At our lab, I’m currently involved in a research project commissioned by an insurance company in South Korea. This is a one-year project, and over the course of the year, I plan to share regular updates and insights through a series of blog posts.
Here’s the project overview.
Motivation
Insurance companies manage a vast number of insurance products developed over the past few decades. Each product is typically accompanied by a set of long, complex documents filled with professional jargon and intricate structures.
This complexity poses a major challenge for both customers and insurance consultants. Consider a scenario: a customer asks a consultant about their claim eligibility after an accident or illness. However, the consultant may not have the expertise or time to manually locate the relevant sections across several lengthy documents.
In such situations, a well-trained Information Retrieval (IR) model can be a game-changer—automating the process of identifying relevant information quickly and accurately. Ultimately, this has the potential to significantly reduce operational costs and improve service quality.
Data Preprocessing
We are provided with numerous PDF documents in a variety of formats. To handle this diversity, our goal is to convert them into a consistent structure using Large Language Models (LLMs).
Before we can leverage LLMs, we must first extract text from these PDF files. We’re currently evaluating various Python libraries to determine which one performs best for our use case. Once the text extraction is complete, the text will be fed into LLMs with carefully crafted prompts that guide the models to standardize the content structure.
Data Generation
To train an IR model, we require a large number of (query, passage) pairs. However, the dataset lacks real-world user queries. To address this, we plan to generate synthetic queries using LLMs.
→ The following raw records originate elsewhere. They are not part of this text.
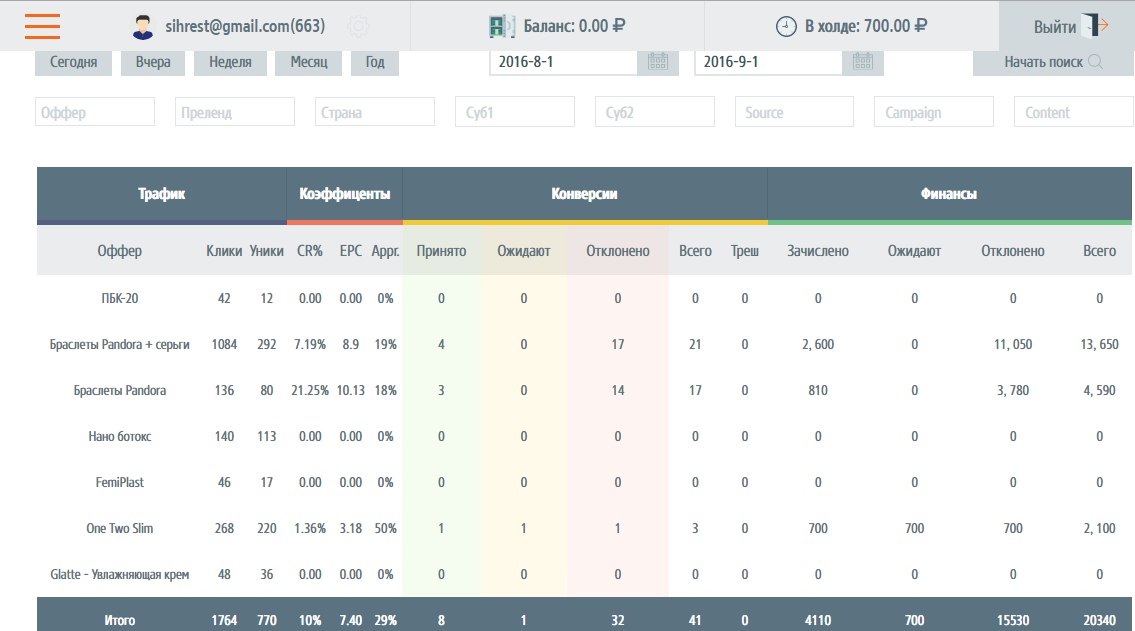Choose the Неделя period filter

tap(230, 62)
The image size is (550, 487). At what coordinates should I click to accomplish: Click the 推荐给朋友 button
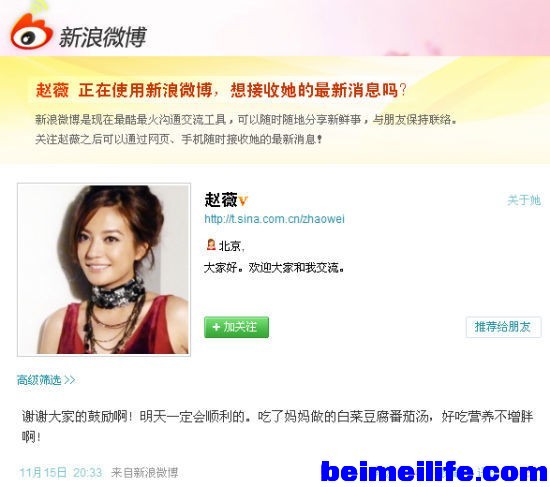pos(503,327)
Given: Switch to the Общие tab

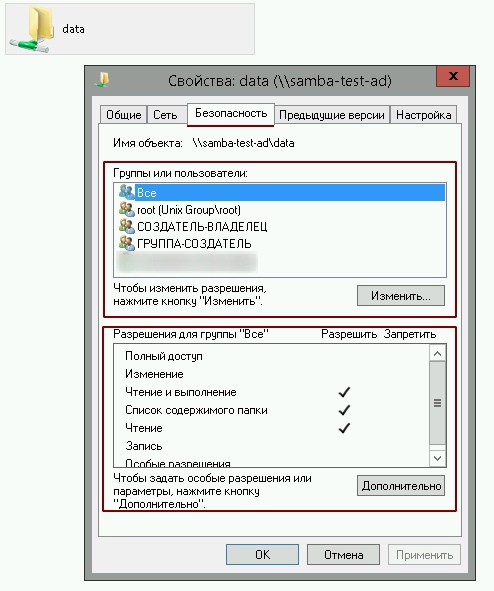Looking at the screenshot, I should pyautogui.click(x=124, y=115).

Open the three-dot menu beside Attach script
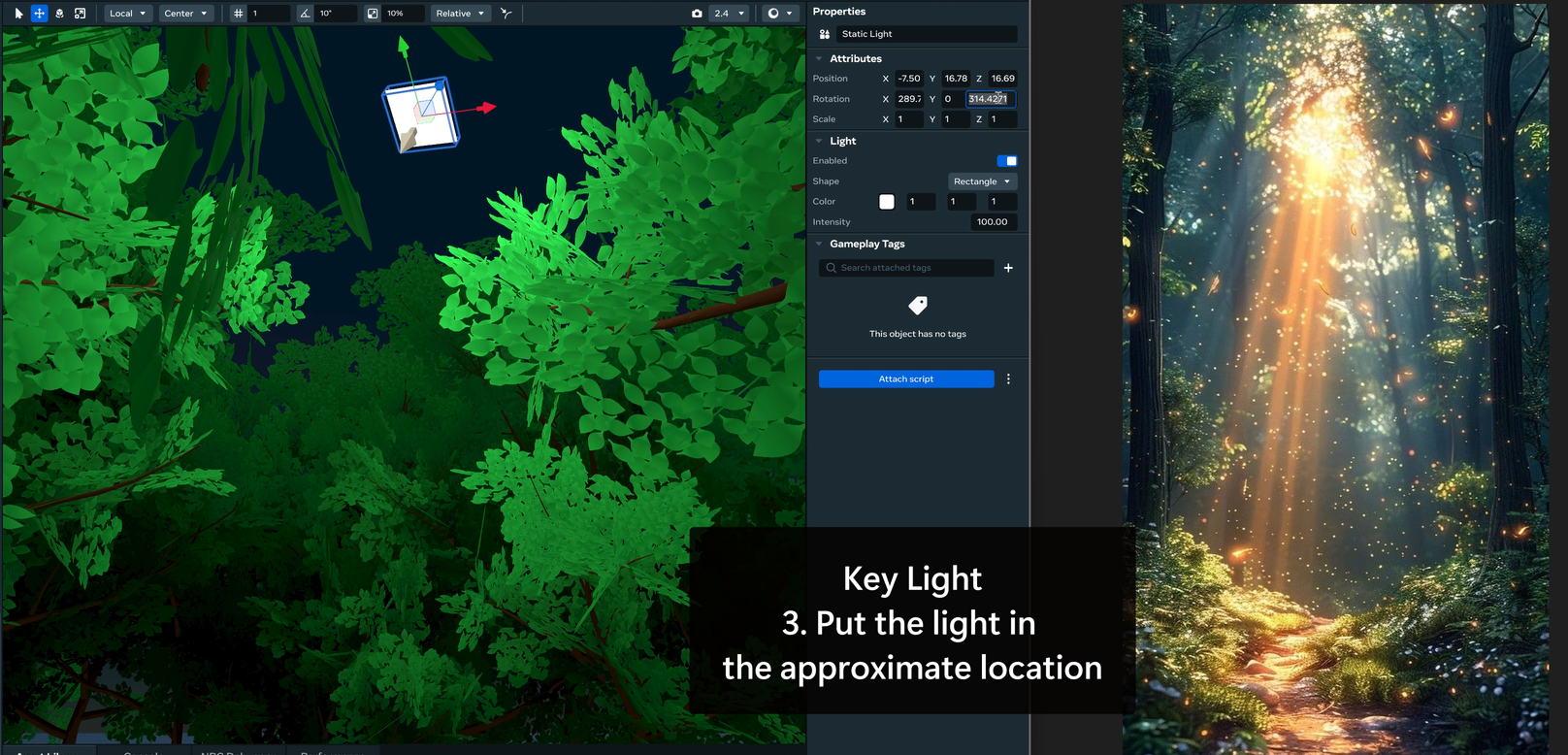[1008, 379]
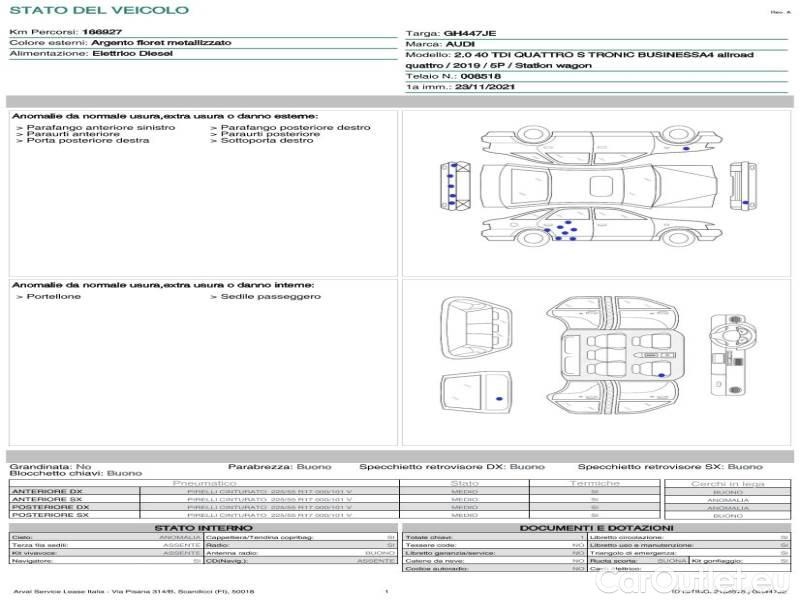
Task: Click the STATO DEL VEICOLO title
Action: (98, 10)
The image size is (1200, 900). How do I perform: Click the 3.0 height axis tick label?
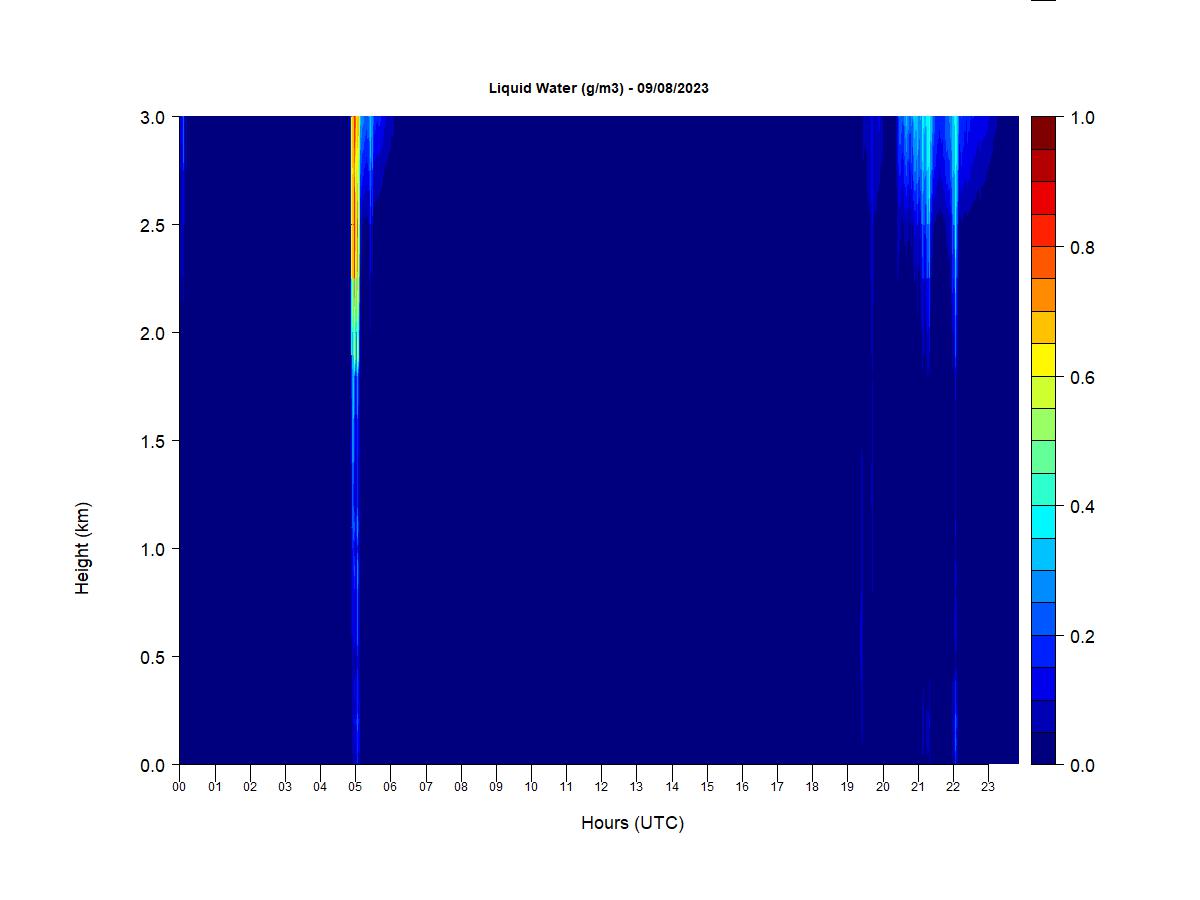pyautogui.click(x=153, y=118)
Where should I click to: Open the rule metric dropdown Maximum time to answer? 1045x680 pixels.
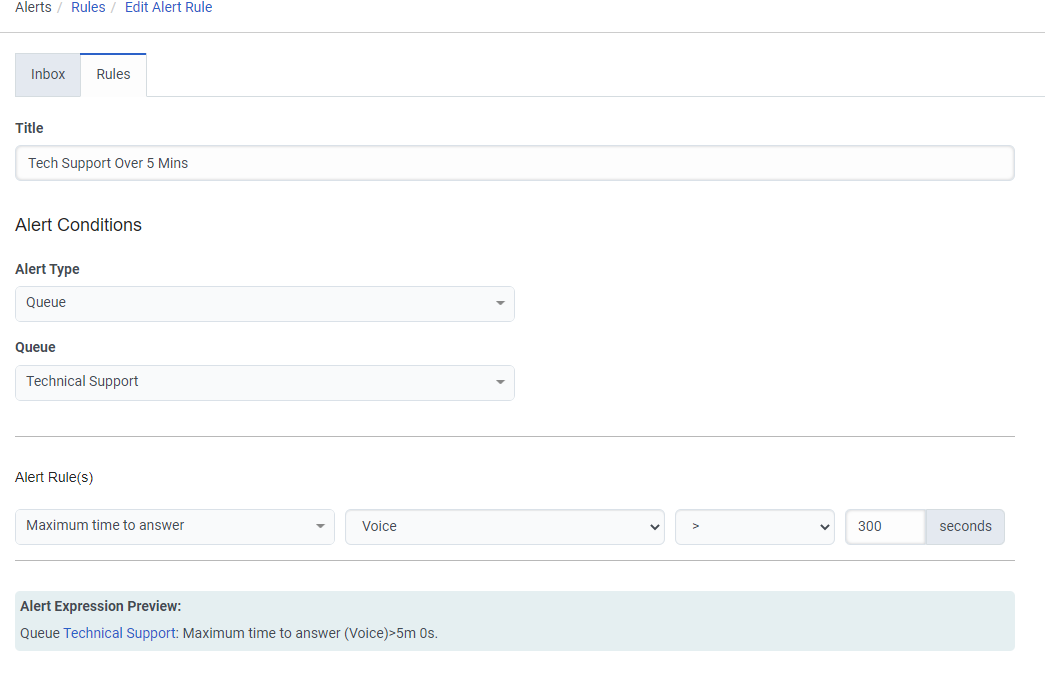(175, 526)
The process involves prompting the LLM to generate queries based on specific sections of insurance documents. However, there’s a risk that the generated query may align more closely with a different section. To filter such cases, we will implement an encoder-based validation model to ensure that the query remains semantically aligned with the original passage.
Training Information Retrieval Model
Once the training data is ready, we’ll move on to training the IR model. Our current plan is to use Dense Passage Retrieval (DPR)-based methods, though agent-based approaches are also under consideration.
The final system will highlight the most relevant parts of a document in response to a user query—taking into account both the query and customer metadata. These relevant sections will be visually marked using bounding boxes within the documents.